*** TEXT UNDER STUDY ***

In the present research, the mutagenic and antimutagenic activity of potassium dichromate and sodium terrobate in somatic cells was assessed by the method of micronucleation in PCE of bone marrow of rats in vivo.

The method is recommended as the main one for screening mutagens and antimutagens of the medium, pharmacological and chemical compounds 36 and is included as mandatory in studies of the countries of the European Economic Community and Japan.49 and we found that under the conditions of preventive use sodium tetraborate causes modulation of chromium-induced mutagenesis in MN in PCE of bone marrow (p≤0,001) and reduction of antimutagenic effect was 50.34%.

*** ENTRIES PROVIDED ***

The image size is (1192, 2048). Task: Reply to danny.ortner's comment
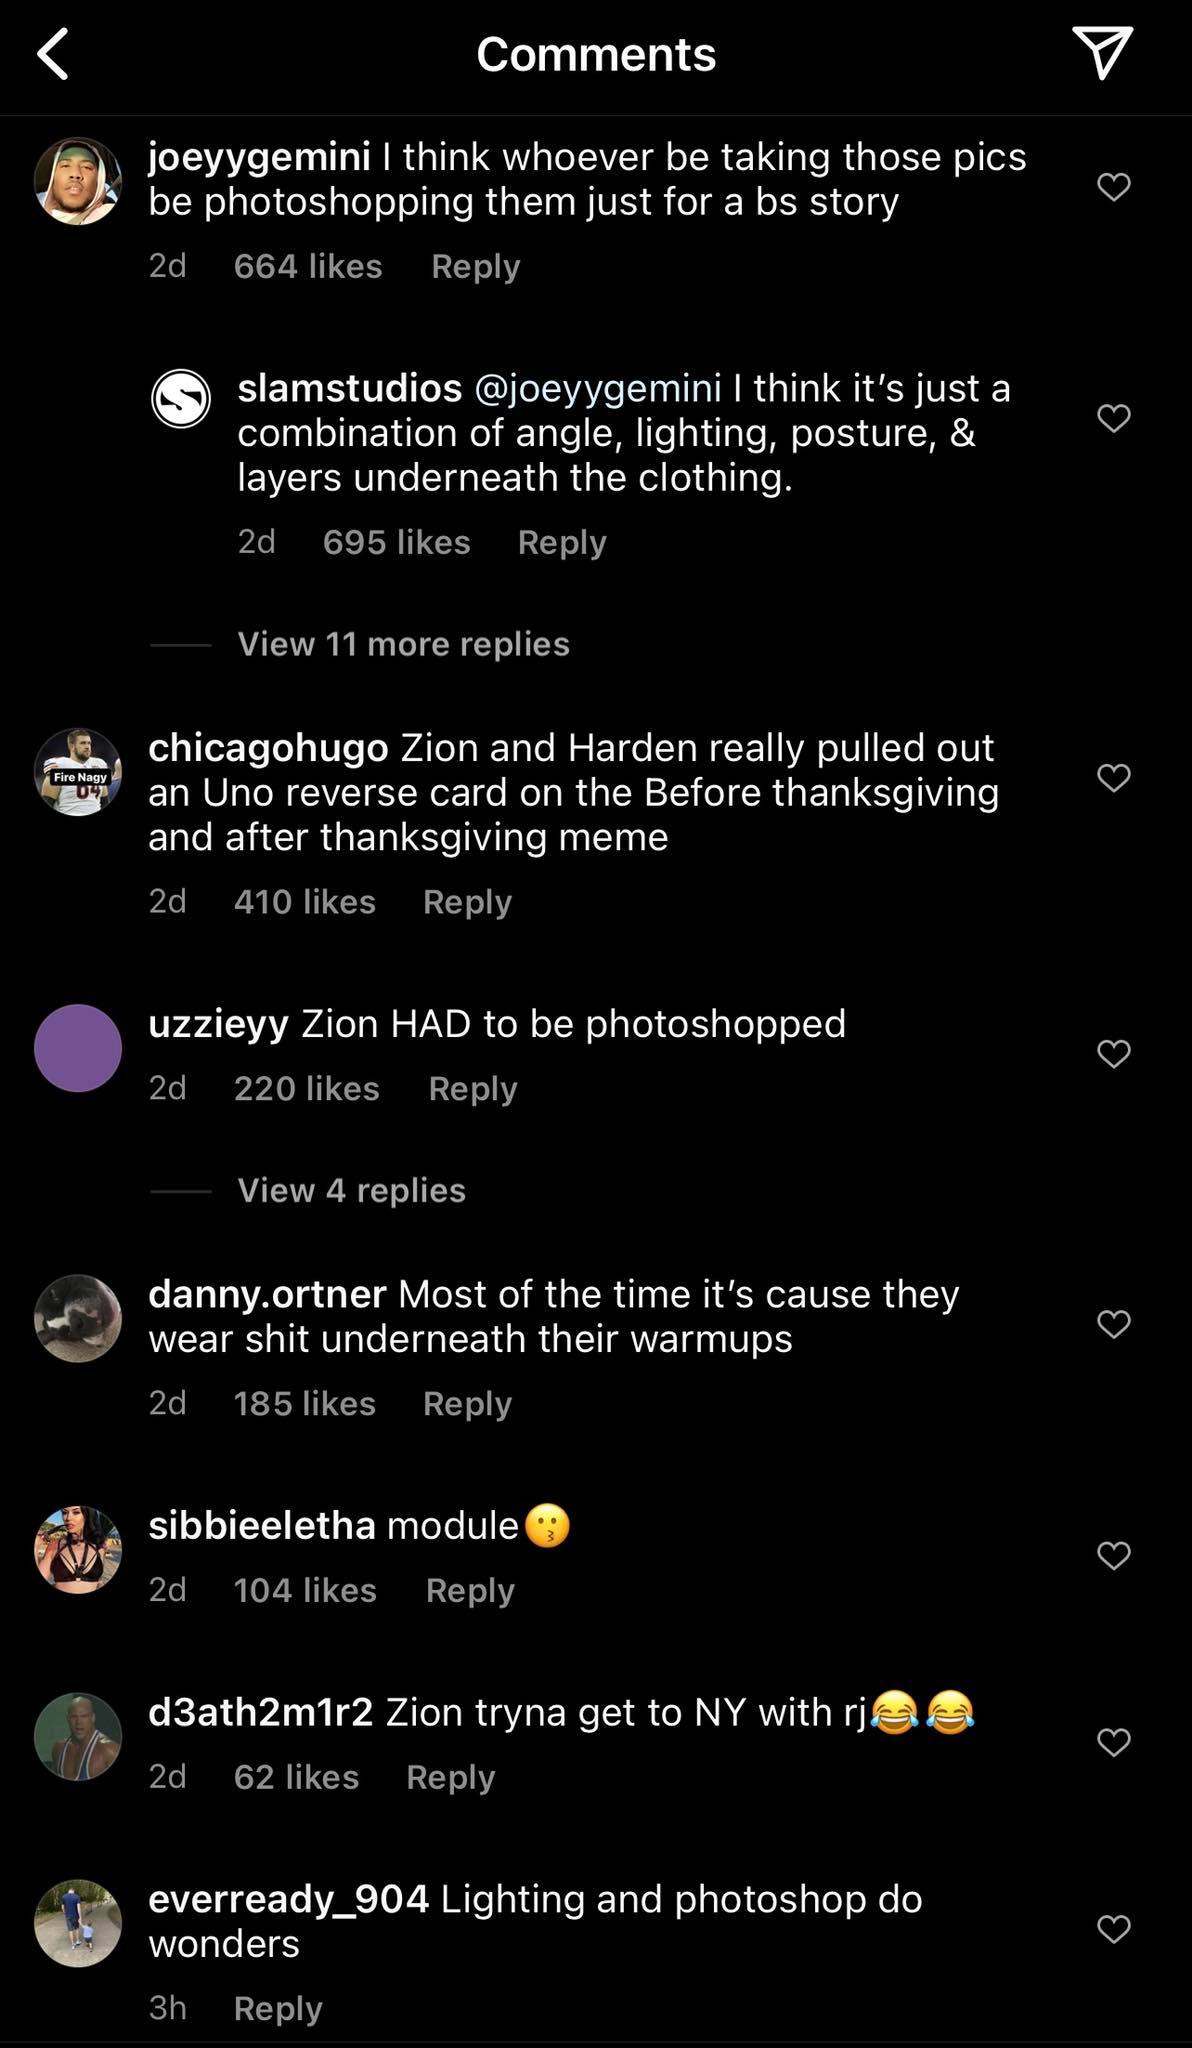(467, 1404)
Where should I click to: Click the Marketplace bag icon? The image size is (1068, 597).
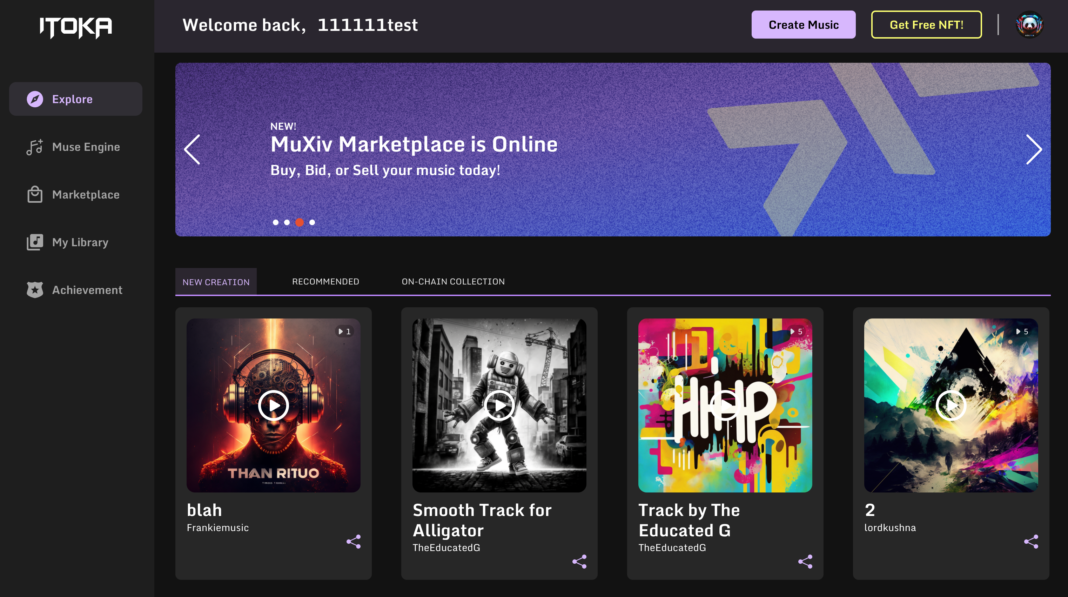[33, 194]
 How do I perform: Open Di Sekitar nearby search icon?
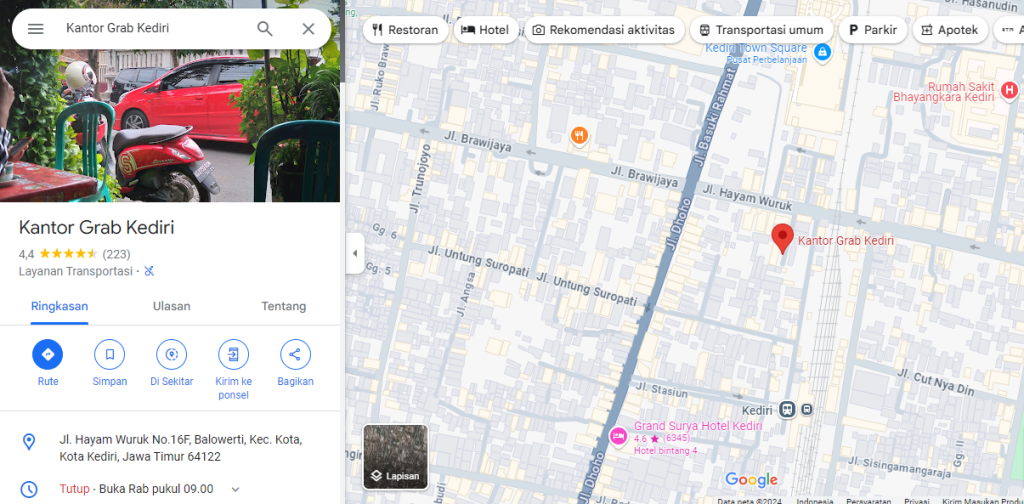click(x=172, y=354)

***

PROBLEM 1: In the excerpt on potassium dichromate, rewrite the paragraph that begins "In the present research" as a shorter list that keeps its main facts.
PROBLEM 2: According to the excerpt on potassium dichromate, in which countries' studies is the method included as mandatory?
PROBLEM 3: Write out the part of the excerpt on potassium dichromate from "In the present" to "effect was 50.34%.", with the wording unchanged.

OUTPUT 1:
- Substances assessed: potassium dichromate and sodium terrobate
- Activity assessed: mutagenic and antimutagenic, in somatic cells
- Method: micronucleation in PCE of rat bone marrow, in vivo

OUTPUT 2: The countries of the European Economic Community and Japan.

OUTPUT 3:
In the present research, the mutagenic and antimutagenic activity of potassium dichromate and sodium terrobate in somatic cells was assessed by the method of micronucleation in PCE of bone marrow of rats in vivo.

The method is recommended as the main one for screening mutagens and antimutagens of the medium, pharmacological and chemical compounds 36 and is included as mandatory in studies of the countries of the European Economic Community and Japan.49 and we found that under the conditions of preventive use sodium tetraborate causes modulation of chromium-induced mutagenesis in MN in PCE of bone marrow (p≤0,001) and reduction of antimutagenic effect was 50.34%.